Despite resistance from the Catholic Church and NGOs, the Government sporadically used the National Guard, normally charged with exterior prison security, to maintain internal control of prisons.

The Government permitted prison visits by independent human rights observers; however, guards were often unaware of international law, and sometimes refused entry to consular representatives unless they submitted to strip searches.

d. Arbitrary Arrest, Detention, or Exile

The Constitution and the 1999 COPP provide for freedom from arbitrary arrest and detention; however, the security forces continued to arrest and detain citizens arbitrarily.

There continued to be arbitrary detentions by the Caracas Metropolitan Police, the DISIP, municipal police forces, the National Guard, and the CICPC, especially during anticrime sweeps in impoverished sections of major cities. PROVEA documented 4,549 persons detained in sweeps from October 2001 through September, compared with 4,243 persons detained in sweeps from October 2000 through September 2001.

Human rights activists in border areas alleged that security forces continued to detain individuals and groups arbitrarily, citing the need to examine identity documents. Hundreds of Colombian nationals were detained and deported without due process (see Section 2.d.).

The COPP stated that a person accused of a crime cannot be incarcerated during criminal proceedings unless that person was caught in the act of committing a crime, or a judge determines that there was a danger that the accused may flee or impede the investigation. The law provides for the right to a judicial determination of the legality of the detention within 72 hours. Persons accused of crimes must be brought before a judge within 24 hours of arrest or be freed pending charges. In no case may the detention of a person accused of a crime exceed the possible minimum sentence for the crime committed, nor may it exceed 2 years. However, confusion over the COPP still exists, and arbitrary arrests continued to be common. Police on the streets were not well trained, and often abused their power for either personal or political reasons. In 2001 the National Assembly broadened the definition of the "in flagranti" circumstances in which a person may be apprehended and lengthened slightly the time provided to police to present charges prior to the release of an arrested individual (see Section 1.e.). Human rights groups claimed this change led to an increase in detentions.

Under the COPP, persons accused of petty crimes who had not been convicted but already had been in custody 2 years or the minimum sentence possible for that crime (whichever is less) are to be released if they passed a psychiatric examination. Under the provisions and benefits provided by the law, approximately 9,000 prisoners were released in 2000, the last year for which statistics were available. There were approximately 19,368 prisoners as of August, 48.27 percent of whom had not been convicted of a crime.

In April, during the short-lived government of Pedro Carmona, military officers held President Chavez for 36 hours against his will. Additionally, security forces conducted raids without warrants and took some Chavez supporters into custody illegally, including National Assembly deputy Tarek Willian Saab, a member of the Chavez-aligned MVR. According to COFAVIC, a large crowd had gathered around Saab's home, threatening him and his family. When the local police arrived to protect Saab, DISIP forces also arrived and took Saab into custody. He was held incommunicado for several hours.

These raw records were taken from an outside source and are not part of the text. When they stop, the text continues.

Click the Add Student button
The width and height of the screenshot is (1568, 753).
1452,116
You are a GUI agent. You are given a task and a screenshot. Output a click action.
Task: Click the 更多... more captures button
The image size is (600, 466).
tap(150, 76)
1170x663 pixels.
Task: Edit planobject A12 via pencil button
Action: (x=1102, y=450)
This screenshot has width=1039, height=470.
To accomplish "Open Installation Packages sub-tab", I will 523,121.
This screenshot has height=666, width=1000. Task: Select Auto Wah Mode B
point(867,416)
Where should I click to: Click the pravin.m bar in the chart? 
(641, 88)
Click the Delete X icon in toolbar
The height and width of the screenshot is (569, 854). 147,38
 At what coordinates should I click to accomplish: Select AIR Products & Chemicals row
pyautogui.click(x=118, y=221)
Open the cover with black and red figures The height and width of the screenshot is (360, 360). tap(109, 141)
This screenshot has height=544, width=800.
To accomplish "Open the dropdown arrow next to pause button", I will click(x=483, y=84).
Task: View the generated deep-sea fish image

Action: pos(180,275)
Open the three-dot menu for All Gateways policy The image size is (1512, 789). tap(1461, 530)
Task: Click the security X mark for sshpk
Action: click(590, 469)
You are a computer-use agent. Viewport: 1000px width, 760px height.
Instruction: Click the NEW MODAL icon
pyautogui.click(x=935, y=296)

Forced exile is illegal; however, during the short-lived Carmona government in April, military officials attempted to force the exile of President Chavez.

e. Denial of Fair Public Trial

The civilian judiciary is legally independent; however, it was highly inefficient and sometimes corrupt, and judges were subject to influence from a number of sources, including the executive branch.

The judicial sector consists of the Supreme Court, which is the court of final appeal; the Public Prosecutor, who provides opinions to the courts on prosecution of criminal cases and brings to the attention of the proper authorities cases of public employee misconduct and violations of the constitutional rights of prisoners or accused persons; the Ministry of Interior and Justice, which manages the national police force (CICPC), files complaints in criminal courts, and oversees the prisons; and the Executive Directorate of the Magistrature (DEM), which oversees the lower courts as well as the selection and training of judges. The lower court system includes district and municipal courts as well as trial and appeal courts that deal with civil and criminal matters.

The 1999 COPP provides for the right to a fair trial and considers the accused innocent until proven guilty in a court. However, under the previous secretive inquisitorial code, the presumption of innocence generally was not respected nor accepted. The system was corrupt, paper-intensive, costly, and time-consuming. Judges were underpaid, poorly disciplined, and susceptible to political influence. The COPP introduced for the first time open, public trials with oral proceedings and verdicts by juries or panels of judges. The adversarial system also establishes the right to plead guilty and make reparation agreements; however, lengthy delays in trials remained common.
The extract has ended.